États-Unis : Delphi licencieur, fraudeur et profiteur02/12/20052005Journal/medias/journalnumero/images/2005/12/une1948.jpg.445x577_q85_box-0%2C104%2C1383%2C1896_crop_detail.jpg

Dans le monde

États-Unis : Delphi licencieur, fraudeur et profiteur

Delphi, l'équipementier automobile américain, ancienne filiale de General Motors et n°1 de son secteur, s'est mis en faillite le 8 octobre dernier. Cette procédure, employée par toutes les grandes sociétés américaines prétendument en difficulté, lui permet de renégocier les dettes avec les créanciers, mais surtout de revoir «légalement» à la baisse tous les contrats de travail avec les salariés.

Le plan de redressement de Delphi est une véritable machine de guerre contre ceux-ci. La direction réclame la suppression de 24000 emplois sur les 34000 existant aux États-Unis, ce qui signifierait la fermeture d'une grande partie des 44 usines. Et pour ceux qui resteront salariés de Delphi, la direction exige des réductions de salaire considérables, allant jusqu'à 60% de celui-ci. En outre, 10000 retraités et leurs conjoints sont menacés de voir fondre leur pension.

Mais quelques jours avant de se mettre en faillite, la direction de Delphi s'était octroyé des cadeaux invraisemblables. Les 21 plus hauts dirigeants s'étaient auto-attribué des parachutes dorés, c'est-à-dire des généreuses primes de licenciement au cas où. En outre, elle a décidé d'accorder des primes exceptionnelles à ses 486 cadres dirigeants. Ces cadeaux-bonus représentent un total de 488 millions de dollars, soit plus de 400 millions d'euros.

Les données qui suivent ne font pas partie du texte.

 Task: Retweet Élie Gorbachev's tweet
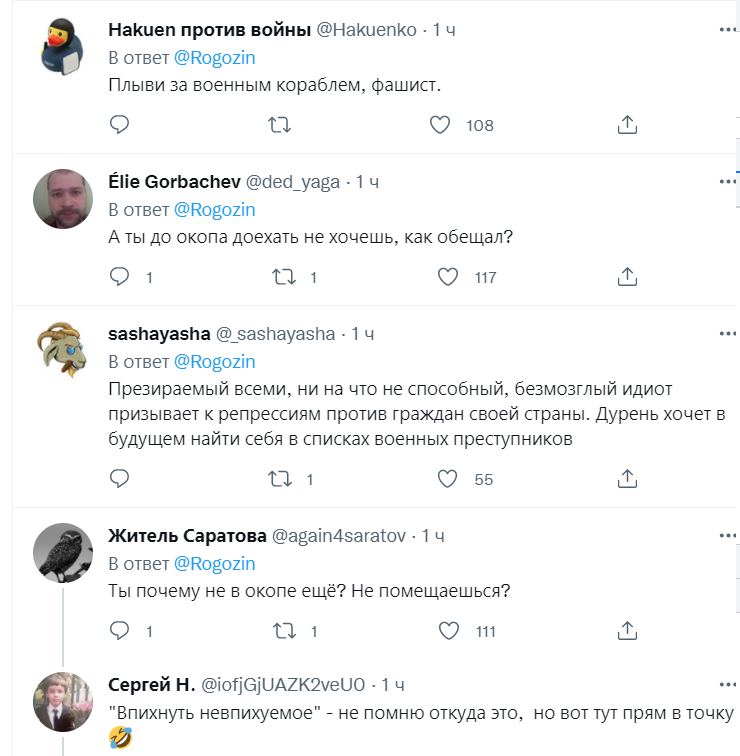pyautogui.click(x=282, y=277)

Ces décisions ont provoqué l'hostilité des syndicats: «Nous assistons une fois encore au spectacle dégoûtant des personnes au sommet, aux petits soins pour elles-mêmes, et qui demandent dans le même temps des sacrifices extrêmes aux ouvriers et ingénieurs», a déclaré le président du syndicat UAW (United Auto Workers).

Mais même du côté de certains actionnaires, la réprobation s'est installée. Parmi ceux-ci plusieurs fonds de pension ont déposé plainte, pas contre le plan de redressement, les licenciements ou les baisses de salaire, mais contre l'octroi des bonus aux dirigeants. Mettre les employés dehors, passe encore, mais le bonus aux dirigeants est autant de moins pour les actionnaires. La plainte affirme qu'il est injustifié de récompenser des dirigeants responsables de fraudes comptables au cours de ces dernières années. Le fonds de pension Wilmington Trust, qui détient 2 milliards d'obligations, estime que «ce plan extrêmement généreux ne peut que compliquer encore les relations déjà difficiles avec les employés».

Face à cette vague de protestations, le PDG de Delphi, Steve Miller, a prudemment reculé la date de dépôt de son plan de redressement au tribunal des faillites. Il vient d'annoncer qu'il renonçait à la demande d'annulation des clauses concernant les retraites. Grand seigneur, il a annoncé que lui, PDG, se contenterait pour l'instant d'un salaire symbolique d'un dollar par an. Il ne toucherait ni bonus, ni prime, ni retraite spéciale. Mais seulement à compter du 1er janvier prochain.

En quelques semaines, Delphi a fait en résumé ce que font désormais bien des entreprises américaines: licencier leurs salariés par dizaines de milliers, amputer les salaires de manière révoltante, et dans le même temps, accorder à une poignée de privilégiés des avantages financiers extravagants. Ce ne sont plus des accidents, c'est un mode de fonctionnement «normal».